Springsteen s’est offert les services de Tom Morello pour l’album. L’ex-Audioslave et Rage Against The Machine est souvent présent, jusqu’à se payer le luxe de remplacer les deux membres manquants du E Street Band (Clarence Cleamons, dont le sax nous manquera toujours, y compris dans cet album, ainsi que Danny Federici). Sur Harry’s Place, une chanson datant de l’époque de The Rising (album sorti en 2001), Morello s’en sort sans briller. Quant à American Skin (41 Shots), une autre chanson poignante, le remplaçant n’arrive pas à faire oublier la version de référence enregistrée live en 2001 avec le saxophoniste. Évoquant la mort d’Amadou Diallo, un jeune guinéen tué par des policiers à New York en 2000, Springsteen lui donne une nouvelle signification et pour Trayon Martin, jeune homme tué en Floride en 2012 pour des motifs qui rappellent les sombres heures du racisme sudiste aux Etats-Unis,  Tom Morello avoue avoir eu beaucoup de mal avec cette chanson.

Le moment de gloire de Morello est sur The Ghost of Tom Joad. La chanson était déjà magique, il en fait un mythe, avec son rivage de guitares . La version éléctrique de cette chanson lui permet de rendre hommage au fan qu’il est de Springsteen, et lui permet de chanter avec lui. Parait-il aussi que c’est lui qui lui aurait soufflé ce titre d’album et cette chanson, une chanson obscure d’un EP rare intitulé Blood Brothers (1996).  Bon, et puis, The Ghost of Tom Joad avait déjà été repris par RATM en 1997, donc…

Bruce Springsteen et Tom Morello en concert en 2009. Crédits photos : Kevin Mazue/Wirelimage

Bruce Springsteen et Tom Morello en concert en 2009. Crédits photos : Kevin Mazue/Wirelimage

C’est bien-sûr le seul regret de cet album : qu’il soit une compilation (pour l’essentiel) de chansons déjà enregistrées. Certes, ce regret est vite dissipé par la nouvelle orchestration suivie par Springsteen/Morello mais pour le natif du New Jersey, cet album restera « une anomalie ». Mention donc spéciale à cette anomalie qui fait que Springsteen reprend (version classique…euh, bah… version Springsteen en fait) deux chansons issus de groupes punk : la réussie Just Like Fire Would du groupe australien The Saints, et la plus « mélancolique » Dream Baby Dream du groupe Suicide.

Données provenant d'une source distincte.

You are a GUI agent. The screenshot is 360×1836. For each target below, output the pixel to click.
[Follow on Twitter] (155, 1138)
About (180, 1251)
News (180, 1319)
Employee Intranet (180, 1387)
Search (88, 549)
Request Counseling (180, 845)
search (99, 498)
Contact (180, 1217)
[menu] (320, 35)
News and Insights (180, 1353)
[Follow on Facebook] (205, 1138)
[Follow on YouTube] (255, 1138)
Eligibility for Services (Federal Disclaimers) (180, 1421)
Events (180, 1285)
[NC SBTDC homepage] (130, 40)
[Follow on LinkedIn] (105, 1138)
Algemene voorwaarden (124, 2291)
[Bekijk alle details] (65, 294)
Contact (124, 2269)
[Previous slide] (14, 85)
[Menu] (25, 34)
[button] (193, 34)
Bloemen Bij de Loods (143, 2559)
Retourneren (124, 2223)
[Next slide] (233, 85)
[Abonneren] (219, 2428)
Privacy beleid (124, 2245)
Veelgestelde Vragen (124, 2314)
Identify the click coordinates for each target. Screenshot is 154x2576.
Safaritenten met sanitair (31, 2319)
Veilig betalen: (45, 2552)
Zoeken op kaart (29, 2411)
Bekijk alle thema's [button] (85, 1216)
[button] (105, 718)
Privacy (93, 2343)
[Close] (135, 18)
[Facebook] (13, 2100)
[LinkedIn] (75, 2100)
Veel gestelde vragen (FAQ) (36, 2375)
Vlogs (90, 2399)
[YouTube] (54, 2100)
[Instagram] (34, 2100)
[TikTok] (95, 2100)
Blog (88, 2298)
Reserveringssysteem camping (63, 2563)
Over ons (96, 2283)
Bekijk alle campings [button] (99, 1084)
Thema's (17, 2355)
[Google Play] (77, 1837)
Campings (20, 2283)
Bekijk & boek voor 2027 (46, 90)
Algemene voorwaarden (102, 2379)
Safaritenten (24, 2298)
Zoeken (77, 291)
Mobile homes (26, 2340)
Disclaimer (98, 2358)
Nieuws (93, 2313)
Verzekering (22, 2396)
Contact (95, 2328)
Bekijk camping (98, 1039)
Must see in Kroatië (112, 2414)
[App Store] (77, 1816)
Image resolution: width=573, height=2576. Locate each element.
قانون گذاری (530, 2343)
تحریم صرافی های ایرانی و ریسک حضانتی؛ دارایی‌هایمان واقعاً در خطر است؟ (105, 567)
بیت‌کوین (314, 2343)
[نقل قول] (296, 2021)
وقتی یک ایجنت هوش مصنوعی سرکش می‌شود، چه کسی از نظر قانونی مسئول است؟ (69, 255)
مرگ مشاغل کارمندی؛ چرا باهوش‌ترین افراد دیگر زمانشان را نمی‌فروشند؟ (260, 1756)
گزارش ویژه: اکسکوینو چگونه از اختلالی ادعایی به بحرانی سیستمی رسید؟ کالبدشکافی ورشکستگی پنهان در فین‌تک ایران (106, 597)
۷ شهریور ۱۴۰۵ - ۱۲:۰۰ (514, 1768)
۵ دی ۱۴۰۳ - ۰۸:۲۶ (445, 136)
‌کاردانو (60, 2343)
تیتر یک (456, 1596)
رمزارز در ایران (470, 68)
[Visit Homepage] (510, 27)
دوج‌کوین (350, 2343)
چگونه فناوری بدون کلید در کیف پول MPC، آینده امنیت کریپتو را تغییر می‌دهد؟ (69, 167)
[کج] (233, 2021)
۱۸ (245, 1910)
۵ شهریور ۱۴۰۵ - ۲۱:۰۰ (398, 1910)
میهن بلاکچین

Trente ans après Born in The U.S.A, l’artiste n’arrive pas à faire oublier (en tout cas en France) cet album mythique. Est-ce de sa faute ? Benjamin Chapon note dans le journal 20 minutes que pour Springsteen, il s’agit de s’adresser « à ses fans les plus attentifs ». On a retenu de Dylan uniquement Like A Rolling Stone comme on ne retient que Born in the U.S.A. de Springsteen. Malheureux ? Oui (si cela est vrai), car en réalité, l’album High Hopes est bien a replacer dans le contexte des 3 albums précédents : Working on a dream était l’album de l’optimisme post-éléctoral (2009 : Obama est président), Wrecking Ball était l’album de la destruction et de la démolition, donc de la colère, High Hopes est l’album de la colère domptée par de « hauts espoirs »  en la justice et d’une vie meilleure. Dylan et Springsteen sont deux monstres sacrés qui savent s’entourer. Et ce sont surement les deux meilleurs songwriters et représentants des Etats-Unis d’aujourd’hui : High Hopes est tout cela. Une anomalie, donc.